Influence of Akt on AMPK activation and mTOR inhibition and effects on mTORC2. Whole-cell lysates from (Ai) 10-minute or (Aii) 16-hour aspirintreated HCT116 Akt1/2 knockout and parental (wild type [WT]) cells immunoblotted (duplicate experiments presented). (B) Aspirin-treated CRC cells immunoblotted for p-NDRG1.

Figure 4

Dual targeting of AMPK, Akt, and mTOR signaling with aspirin and metformin. (A) Metformin decreases Akt phosphorylation and increases AMPK phosphorylation in RKO cells. RKO cells were treated with metformin alone, metformin and aspirin, aspirin after pretreatment with metformin (10 minutes), or aspirin alone at concentrations indicated for (B) 10 minutes or (C) 16 hours. Representative results are presented in duplicate.

Figure 5

Aspirin induces apoptosis, inhibition of cell proliferation, and autophagy in CRC cells. Aspirin- or TNF-related apoptosis-inducing ligand (TRAIL) (10 ng/mL) treated CRC cells were lysed and whole-cell, cytoplasmic (CE), or nuclear (NE) extracts were immunoblotted. (A) Aspirin increases cleaved caspase-3 in CRC cells. (B) Aspirin decreases proliferating cell nuclear antigen (PCNA) in both cytoplasmic and nuclear CRC cell extracts. Aspirin decreases cytoplasmic HuR and cyclin A in CRC cells. (C) Aspirin increases LC3-II in HCT116 cells pretreated with bafilomycin A. (D) Increased endogenous LC3 staining in aspirin-, metformin-, or combination-treated RKO cells confirms autophagy at 16 hours. Aspirin induces ULK1 Ser555 phosphorylation in RKO cells but not in AMPK^{α1/α2−/−} knockout MEFs. DAPI, 4′,6-diamidino-2-phenylindole. (E) Aspirin decreases ULK1 Ser757 phosphorylation in HCT and RKO cells. (F) Aspirin increases LC3-II in both AMPK^{α1/α2−/−} MEFs and HCT116 Akt1/2 knockout and respective parental cells.

Figure 6

Aspirin activates AMPK and inhibits mTOR in vivo. Aspirin activates AMPK and ACC phosphorylation in (Ai) liver and (Aii) colon from mice treated with aspirin or phenformin for 21 days (aspirin, 400 mg/kg; phenformin [PHEN], 300 mg/kg body weight). (Bi) Basal untreated total S6 levels in normal rectal mucosa of 3 patients. (Bii & Biii) Aspirin-treated patients (600 mg once-daily [OD], 7 days) show decreased S6 and S6K1 phosphorylation in normal rectal mucosa. Respective graphs show mean densitometry values of phosphorylated:total protein, corrected for actin ± standard error. P, 5mM phenformin; S, serum shock.

Figure 7

Aspirin targets multiple components of the AMPK/mTOR signaling pathway in colorectal cancer.

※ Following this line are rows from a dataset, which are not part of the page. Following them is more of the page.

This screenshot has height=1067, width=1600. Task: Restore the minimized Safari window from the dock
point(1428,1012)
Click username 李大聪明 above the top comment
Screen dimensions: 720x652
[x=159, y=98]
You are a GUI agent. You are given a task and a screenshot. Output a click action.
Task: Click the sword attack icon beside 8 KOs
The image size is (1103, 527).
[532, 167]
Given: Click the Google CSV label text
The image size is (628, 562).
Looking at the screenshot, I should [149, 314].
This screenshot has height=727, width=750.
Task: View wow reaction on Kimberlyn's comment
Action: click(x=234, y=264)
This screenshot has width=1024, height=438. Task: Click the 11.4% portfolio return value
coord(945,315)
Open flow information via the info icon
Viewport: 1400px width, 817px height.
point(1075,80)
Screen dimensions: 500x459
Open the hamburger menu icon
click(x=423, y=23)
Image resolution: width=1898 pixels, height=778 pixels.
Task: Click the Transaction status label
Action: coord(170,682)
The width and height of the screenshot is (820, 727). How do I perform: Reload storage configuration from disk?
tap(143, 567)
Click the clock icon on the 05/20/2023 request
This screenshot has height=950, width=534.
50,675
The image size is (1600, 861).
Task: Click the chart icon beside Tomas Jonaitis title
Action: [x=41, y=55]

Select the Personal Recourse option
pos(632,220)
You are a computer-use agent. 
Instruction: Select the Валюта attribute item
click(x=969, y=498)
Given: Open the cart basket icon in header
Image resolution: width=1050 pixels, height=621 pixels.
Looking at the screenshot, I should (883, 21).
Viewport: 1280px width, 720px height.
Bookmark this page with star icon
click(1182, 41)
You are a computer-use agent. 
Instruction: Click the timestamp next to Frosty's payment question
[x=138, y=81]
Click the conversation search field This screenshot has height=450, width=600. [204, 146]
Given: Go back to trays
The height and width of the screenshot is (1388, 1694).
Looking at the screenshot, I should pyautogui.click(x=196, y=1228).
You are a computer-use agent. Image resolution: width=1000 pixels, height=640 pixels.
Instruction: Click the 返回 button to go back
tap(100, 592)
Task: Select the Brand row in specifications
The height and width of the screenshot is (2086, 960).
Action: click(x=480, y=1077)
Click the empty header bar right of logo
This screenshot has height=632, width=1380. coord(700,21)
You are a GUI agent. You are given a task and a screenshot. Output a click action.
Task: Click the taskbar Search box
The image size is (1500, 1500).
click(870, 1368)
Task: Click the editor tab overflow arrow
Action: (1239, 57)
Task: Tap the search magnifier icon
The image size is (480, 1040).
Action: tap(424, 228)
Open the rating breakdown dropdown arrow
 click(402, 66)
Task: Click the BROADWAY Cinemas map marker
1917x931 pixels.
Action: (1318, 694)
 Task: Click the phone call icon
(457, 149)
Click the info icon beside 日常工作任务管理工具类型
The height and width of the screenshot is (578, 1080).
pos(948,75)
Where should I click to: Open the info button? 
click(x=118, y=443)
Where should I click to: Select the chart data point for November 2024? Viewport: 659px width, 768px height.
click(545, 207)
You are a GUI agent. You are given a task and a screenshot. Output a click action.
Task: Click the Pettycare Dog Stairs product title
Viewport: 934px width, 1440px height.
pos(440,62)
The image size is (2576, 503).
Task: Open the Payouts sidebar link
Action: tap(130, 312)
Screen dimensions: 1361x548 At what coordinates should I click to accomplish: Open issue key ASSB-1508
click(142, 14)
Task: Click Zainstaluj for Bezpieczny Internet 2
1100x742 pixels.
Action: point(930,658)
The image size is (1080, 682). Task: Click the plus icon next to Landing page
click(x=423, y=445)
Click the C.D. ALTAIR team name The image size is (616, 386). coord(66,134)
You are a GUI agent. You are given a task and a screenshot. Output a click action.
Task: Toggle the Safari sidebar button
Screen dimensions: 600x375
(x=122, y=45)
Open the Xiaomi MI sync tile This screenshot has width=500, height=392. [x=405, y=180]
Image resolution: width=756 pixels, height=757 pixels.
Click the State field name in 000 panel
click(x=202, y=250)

Aspirin increases phosphorylation of AMPK and ULK1. Aspirin inhibits mTOR signaling as evidenced by decreased phosphorylation of S6K1, S6, and 4E-BP1. Hence, aspirin is targeting multiple cellular pathways involved in mRNA stability, cell cycle, autophagy, protein translation, and ribosome biogenesis.